— START —
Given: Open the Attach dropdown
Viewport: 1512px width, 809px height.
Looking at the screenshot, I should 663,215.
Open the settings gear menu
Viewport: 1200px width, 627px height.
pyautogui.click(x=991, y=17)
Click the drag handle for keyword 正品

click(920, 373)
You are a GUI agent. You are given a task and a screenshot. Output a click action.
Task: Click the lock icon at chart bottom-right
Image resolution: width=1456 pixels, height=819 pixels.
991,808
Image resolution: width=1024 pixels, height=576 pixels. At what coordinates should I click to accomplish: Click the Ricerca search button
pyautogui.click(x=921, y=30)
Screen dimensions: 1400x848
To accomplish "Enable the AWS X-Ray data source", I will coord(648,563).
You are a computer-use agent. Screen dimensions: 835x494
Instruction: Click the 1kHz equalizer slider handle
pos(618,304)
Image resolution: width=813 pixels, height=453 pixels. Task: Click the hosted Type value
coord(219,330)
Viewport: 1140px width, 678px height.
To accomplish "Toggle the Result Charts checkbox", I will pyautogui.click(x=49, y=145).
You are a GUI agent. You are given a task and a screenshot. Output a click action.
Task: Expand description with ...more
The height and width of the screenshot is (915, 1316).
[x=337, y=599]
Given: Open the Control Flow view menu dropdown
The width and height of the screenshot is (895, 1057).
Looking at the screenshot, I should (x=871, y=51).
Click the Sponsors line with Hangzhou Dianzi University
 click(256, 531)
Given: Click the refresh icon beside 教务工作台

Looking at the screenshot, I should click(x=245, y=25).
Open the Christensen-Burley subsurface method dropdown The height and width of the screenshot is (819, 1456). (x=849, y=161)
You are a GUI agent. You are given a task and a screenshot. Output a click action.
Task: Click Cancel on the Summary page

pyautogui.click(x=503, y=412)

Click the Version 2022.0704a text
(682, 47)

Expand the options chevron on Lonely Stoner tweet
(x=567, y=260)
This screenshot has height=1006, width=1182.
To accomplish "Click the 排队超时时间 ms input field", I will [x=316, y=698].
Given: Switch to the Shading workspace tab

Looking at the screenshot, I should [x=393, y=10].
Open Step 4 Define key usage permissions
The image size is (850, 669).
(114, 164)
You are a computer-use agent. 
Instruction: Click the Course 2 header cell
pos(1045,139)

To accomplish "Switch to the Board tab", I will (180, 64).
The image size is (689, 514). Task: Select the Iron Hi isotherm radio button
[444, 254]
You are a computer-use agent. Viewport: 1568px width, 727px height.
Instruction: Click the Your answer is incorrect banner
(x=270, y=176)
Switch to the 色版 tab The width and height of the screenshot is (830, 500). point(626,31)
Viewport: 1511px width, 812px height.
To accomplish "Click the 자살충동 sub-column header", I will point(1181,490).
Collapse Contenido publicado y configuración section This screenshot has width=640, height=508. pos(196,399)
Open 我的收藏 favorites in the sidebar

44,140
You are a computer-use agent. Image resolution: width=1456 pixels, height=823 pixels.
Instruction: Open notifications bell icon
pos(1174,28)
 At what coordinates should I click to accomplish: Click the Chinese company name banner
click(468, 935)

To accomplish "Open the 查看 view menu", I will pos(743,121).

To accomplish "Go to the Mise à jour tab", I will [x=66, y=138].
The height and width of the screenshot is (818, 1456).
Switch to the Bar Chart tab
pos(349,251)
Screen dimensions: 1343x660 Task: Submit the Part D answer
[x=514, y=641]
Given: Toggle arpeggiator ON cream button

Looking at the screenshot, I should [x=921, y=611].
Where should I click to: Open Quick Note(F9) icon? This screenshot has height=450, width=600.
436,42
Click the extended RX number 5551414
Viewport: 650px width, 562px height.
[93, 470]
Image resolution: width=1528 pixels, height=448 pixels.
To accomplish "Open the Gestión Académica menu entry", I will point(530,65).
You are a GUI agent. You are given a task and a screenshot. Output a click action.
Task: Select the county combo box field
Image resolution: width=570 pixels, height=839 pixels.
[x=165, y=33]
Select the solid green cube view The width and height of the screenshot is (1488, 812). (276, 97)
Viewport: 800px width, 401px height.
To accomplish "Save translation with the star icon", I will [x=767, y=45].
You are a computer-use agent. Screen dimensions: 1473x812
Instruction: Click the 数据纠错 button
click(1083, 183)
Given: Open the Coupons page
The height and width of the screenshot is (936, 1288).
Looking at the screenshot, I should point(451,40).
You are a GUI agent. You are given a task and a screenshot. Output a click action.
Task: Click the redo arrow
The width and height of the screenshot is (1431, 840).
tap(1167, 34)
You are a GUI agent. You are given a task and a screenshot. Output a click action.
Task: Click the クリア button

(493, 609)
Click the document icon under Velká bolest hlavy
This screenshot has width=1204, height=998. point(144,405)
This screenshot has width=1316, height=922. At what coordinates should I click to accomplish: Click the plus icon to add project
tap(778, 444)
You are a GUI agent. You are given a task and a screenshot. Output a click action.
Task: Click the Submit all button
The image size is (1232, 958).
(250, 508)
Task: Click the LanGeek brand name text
— END —
What is required:
Copy the material from its first line through the line containing "click(920, 373)", swapping "settings gear menu" for "preferences menu" and changing nothing else. Give only those lines.

Solution:
Given: Open the Attach dropdown
Viewport: 1512px width, 809px height.
Looking at the screenshot, I should 663,215.
Open the preferences menu
Viewport: 1200px width, 627px height.
pyautogui.click(x=991, y=17)
Click the drag handle for keyword 正品

click(920, 373)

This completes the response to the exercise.